En la antigua Grecia, hasta los mismísimos dioses dependían de la fortuna. Hoy nadie duda de que para lograr una vida buena se requiera inteligencia, carácter y sensibilidad, pero casi siempre nos negamos a aceptar ese otro factor: el azar, la suerte, la fortuna. Y es que no es fácil aceptar que la vida depende de algo tan trivial como el azar. El ser humano quiere creer que tiene control sobre su vida.
Recuerdo haberle preguntado a Mario Molina por qué había decidido investigar el ozono. Se quedó pensando y me dijo: “bueno, uno investiga una cosa y luego investiga otra y uno va investigando diferentes aspectos, diferentes partículas, y sucedió que el ozono tenía una importancia crucial”. De modo parecido una amiga arqueóloga y restauradora me decía: “Hay quien pasa su vida entera excavando y nunca encuentra nada. Hay quien levanta una piedra y descubre un mundo entero”.
Claro, también ahí está Heinrich Schliemann: con todo en contra, estudió y estudió y dijo: ahí tiene que estar Troya ¡y ahí estaba! Pero el papel del azar es tan importante que un genio como él puede morir por un resbalón y no llegar a ser quien era.

DATOS PROPORCIONADOS:

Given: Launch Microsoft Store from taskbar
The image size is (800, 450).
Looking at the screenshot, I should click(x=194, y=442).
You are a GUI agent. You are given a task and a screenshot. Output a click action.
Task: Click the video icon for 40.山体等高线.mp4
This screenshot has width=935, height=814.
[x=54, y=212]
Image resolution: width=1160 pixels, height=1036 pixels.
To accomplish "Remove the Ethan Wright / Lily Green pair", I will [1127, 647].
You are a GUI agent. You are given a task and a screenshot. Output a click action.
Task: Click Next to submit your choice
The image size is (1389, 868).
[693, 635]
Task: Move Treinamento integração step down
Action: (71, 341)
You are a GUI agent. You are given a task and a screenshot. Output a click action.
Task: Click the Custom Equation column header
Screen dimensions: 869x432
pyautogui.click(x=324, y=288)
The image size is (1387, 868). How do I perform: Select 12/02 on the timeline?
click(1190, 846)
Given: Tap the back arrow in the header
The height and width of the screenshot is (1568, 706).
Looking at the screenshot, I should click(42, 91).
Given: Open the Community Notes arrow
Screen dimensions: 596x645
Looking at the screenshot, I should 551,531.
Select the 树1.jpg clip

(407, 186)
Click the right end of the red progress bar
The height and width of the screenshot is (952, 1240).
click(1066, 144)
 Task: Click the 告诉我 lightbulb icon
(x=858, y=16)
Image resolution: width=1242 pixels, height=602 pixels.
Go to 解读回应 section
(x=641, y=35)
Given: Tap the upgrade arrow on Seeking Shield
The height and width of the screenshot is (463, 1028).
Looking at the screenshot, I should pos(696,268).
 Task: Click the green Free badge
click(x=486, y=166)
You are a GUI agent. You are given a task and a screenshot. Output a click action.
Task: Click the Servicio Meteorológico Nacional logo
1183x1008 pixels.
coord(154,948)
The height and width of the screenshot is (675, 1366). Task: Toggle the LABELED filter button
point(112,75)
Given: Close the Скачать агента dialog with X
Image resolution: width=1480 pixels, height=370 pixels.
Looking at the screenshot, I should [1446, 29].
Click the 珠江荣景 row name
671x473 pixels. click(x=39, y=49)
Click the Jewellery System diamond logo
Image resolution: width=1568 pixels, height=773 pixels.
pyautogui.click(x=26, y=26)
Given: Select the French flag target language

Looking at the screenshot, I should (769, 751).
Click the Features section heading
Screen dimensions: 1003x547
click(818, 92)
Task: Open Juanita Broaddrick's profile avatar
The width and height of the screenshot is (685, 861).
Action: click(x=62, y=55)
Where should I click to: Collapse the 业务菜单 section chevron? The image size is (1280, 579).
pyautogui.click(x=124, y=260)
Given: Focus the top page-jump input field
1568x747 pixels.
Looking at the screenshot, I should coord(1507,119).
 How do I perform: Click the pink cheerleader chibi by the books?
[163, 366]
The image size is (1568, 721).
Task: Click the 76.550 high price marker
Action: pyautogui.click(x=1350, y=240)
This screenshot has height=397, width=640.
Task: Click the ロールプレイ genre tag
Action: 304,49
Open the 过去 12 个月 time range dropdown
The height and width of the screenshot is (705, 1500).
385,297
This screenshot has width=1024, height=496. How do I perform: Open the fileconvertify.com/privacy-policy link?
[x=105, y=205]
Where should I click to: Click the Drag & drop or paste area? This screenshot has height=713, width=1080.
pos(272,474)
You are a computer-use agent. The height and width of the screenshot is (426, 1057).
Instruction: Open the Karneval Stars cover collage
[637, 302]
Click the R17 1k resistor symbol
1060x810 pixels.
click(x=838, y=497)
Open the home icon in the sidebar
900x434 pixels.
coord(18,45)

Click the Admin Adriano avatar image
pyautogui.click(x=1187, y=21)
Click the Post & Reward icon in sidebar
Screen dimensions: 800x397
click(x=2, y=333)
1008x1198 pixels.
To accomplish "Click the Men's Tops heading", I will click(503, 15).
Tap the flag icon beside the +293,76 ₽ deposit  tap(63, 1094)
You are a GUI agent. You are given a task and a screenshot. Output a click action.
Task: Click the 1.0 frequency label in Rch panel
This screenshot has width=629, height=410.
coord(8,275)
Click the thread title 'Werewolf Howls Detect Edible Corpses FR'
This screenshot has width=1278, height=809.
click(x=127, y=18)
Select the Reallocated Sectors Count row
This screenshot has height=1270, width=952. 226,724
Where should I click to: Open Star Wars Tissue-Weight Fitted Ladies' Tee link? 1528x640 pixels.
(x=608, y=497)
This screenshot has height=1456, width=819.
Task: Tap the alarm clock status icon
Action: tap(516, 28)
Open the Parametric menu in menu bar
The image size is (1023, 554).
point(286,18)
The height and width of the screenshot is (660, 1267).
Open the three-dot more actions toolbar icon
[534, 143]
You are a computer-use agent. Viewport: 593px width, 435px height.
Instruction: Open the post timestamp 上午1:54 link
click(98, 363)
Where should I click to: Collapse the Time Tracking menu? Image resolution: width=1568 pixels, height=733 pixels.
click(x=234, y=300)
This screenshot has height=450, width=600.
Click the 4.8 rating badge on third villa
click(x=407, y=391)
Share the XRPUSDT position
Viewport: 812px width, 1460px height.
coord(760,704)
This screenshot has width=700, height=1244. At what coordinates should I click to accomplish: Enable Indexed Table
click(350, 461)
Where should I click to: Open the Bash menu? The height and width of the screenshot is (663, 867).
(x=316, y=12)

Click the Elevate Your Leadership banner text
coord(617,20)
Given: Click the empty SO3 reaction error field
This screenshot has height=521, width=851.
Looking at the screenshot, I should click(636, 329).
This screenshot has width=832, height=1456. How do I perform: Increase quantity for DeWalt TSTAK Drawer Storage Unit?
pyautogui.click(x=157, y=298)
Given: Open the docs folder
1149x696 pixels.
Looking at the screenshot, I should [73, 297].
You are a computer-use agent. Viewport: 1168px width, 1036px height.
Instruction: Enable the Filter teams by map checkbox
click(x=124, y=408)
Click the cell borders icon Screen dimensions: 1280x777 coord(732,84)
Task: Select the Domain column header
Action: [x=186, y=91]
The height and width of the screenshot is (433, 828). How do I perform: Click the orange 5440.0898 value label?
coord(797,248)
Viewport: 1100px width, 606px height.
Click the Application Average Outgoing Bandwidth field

TRABAJO POR HACER:
1. Según el texto sobre el azar, ¿qué cualidades se requieren hoy, sin que nadie lo dude, para lograr una vida buena?
2. ¿Puedes retomar el texto sobre el azar y continuarlo a partir de su última oración?

RESULTADOS POR TAREA:
1. Inteligencia, carácter y sensibilidad.

2.
Del mismo modo, una persona cualquiera puede toparse con circunstancias que ayuden a obtener de sí todas las cualidades positivas que le habitan y le conduzcan a potenciar sus capacidades y llevar a acto lo que solo era en potencia.
No nos gusta el azar, pero está ahí, a cada paso. Durante la pandemia hay quien perdió la vida por un saludo; hay quien tomó aviones y viajó alrededor del mundo para contagiarse solo de manera ya tardía, cuando la enfermedad no representaba el mismo riesgo que antes.
Quizá sea la soberbia la que no nos permite aceptar el azar. No es lo mismo creer que nuestro destino depende de la furia o el amor de los dioses que viven por supuesto pendientes de nuestras vidas, a concebirnos como pequeños grupos de hormigas que con un descuidado pisotón, están perdidas.
Pero ¿no acaso somos pequeñas hormigas que, con que la tierra se reacomode, estamos en efecto, perdidas? Quizá aceptar el azar sea cuestión de una cierta humildad: la de reconocernos no a merced de un dios, sino de la caprichosa vida.
No cabe duda: los dioses olímpicos siempre fueron un espejo de la humanidad.